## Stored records

______

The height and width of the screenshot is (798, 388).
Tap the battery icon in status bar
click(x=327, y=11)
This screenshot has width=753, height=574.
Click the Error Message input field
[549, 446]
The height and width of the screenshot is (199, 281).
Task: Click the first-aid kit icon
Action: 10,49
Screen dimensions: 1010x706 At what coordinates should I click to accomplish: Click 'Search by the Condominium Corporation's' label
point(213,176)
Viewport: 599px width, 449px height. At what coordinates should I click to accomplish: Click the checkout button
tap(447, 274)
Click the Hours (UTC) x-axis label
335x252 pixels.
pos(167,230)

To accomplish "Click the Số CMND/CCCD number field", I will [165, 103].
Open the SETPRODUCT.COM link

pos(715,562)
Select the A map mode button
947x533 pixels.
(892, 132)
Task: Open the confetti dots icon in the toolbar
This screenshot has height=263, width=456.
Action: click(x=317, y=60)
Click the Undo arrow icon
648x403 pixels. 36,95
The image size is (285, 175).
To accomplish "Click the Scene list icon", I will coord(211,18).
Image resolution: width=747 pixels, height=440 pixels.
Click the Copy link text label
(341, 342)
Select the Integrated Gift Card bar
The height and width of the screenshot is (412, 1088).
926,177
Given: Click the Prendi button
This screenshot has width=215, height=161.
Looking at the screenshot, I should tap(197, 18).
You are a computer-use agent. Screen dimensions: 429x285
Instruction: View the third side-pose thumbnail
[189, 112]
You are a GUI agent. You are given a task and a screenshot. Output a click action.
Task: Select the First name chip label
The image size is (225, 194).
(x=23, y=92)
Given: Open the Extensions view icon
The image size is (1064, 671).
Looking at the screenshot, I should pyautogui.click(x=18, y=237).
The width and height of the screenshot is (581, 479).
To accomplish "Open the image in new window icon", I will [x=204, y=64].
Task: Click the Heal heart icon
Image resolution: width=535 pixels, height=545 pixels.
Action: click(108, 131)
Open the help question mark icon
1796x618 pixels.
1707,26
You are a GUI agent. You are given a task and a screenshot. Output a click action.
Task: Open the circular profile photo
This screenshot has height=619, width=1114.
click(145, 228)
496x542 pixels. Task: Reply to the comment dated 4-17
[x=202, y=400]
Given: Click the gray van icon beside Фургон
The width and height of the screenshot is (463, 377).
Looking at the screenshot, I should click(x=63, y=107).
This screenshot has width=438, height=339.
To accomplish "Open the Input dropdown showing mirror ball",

______

Copy out all of the material above, line for line, exactly as it appears.

The height and width of the screenshot is (798, 388).
Tap the battery icon in status bar
click(x=327, y=11)
This screenshot has width=753, height=574.
Click the Error Message input field
[549, 446]
The height and width of the screenshot is (199, 281).
Task: Click the first-aid kit icon
Action: 10,49
Screen dimensions: 1010x706 At what coordinates should I click to accomplish: Click 'Search by the Condominium Corporation's' label
point(213,176)
Viewport: 599px width, 449px height. At what coordinates should I click to accomplish: Click the checkout button
tap(447, 274)
Click the Hours (UTC) x-axis label
335x252 pixels.
pos(167,230)

To accomplish "Click the Số CMND/CCCD number field", I will [165, 103].
Open the SETPRODUCT.COM link

pos(715,562)
Select the A map mode button
947x533 pixels.
(892, 132)
Task: Open the confetti dots icon in the toolbar
This screenshot has height=263, width=456.
Action: click(x=317, y=60)
Click the Undo arrow icon
648x403 pixels. 36,95
The image size is (285, 175).
To accomplish "Click the Scene list icon", I will coord(211,18).
Image resolution: width=747 pixels, height=440 pixels.
Click the Copy link text label
(341, 342)
Select the Integrated Gift Card bar
The height and width of the screenshot is (412, 1088).
926,177
Given: Click the Prendi button
This screenshot has width=215, height=161.
Looking at the screenshot, I should tap(197, 18).
You are a computer-use agent. Screen dimensions: 429x285
Instruction: View the third side-pose thumbnail
[189, 112]
You are a GUI agent. You are given a task and a screenshot. Output a click action.
Task: Select the First name chip label
The image size is (225, 194).
(x=23, y=92)
Given: Open the Extensions view icon
The image size is (1064, 671).
Looking at the screenshot, I should pyautogui.click(x=18, y=237).
The width and height of the screenshot is (581, 479).
To accomplish "Open the image in new window icon", I will [x=204, y=64].
Task: Click the Heal heart icon
Image resolution: width=535 pixels, height=545 pixels.
Action: click(108, 131)
Open the help question mark icon
1796x618 pixels.
1707,26
You are a GUI agent. You are given a task and a screenshot. Output a click action.
Task: Open the circular profile photo
This screenshot has height=619, width=1114.
click(145, 228)
496x542 pixels. Task: Reply to the comment dated 4-17
[x=202, y=400]
Given: Click the gray van icon beside Фургон
The width and height of the screenshot is (463, 377).
Looking at the screenshot, I should click(x=63, y=107).
This screenshot has width=438, height=339.
To accomplish "Open the Input dropdown showing mirror ball",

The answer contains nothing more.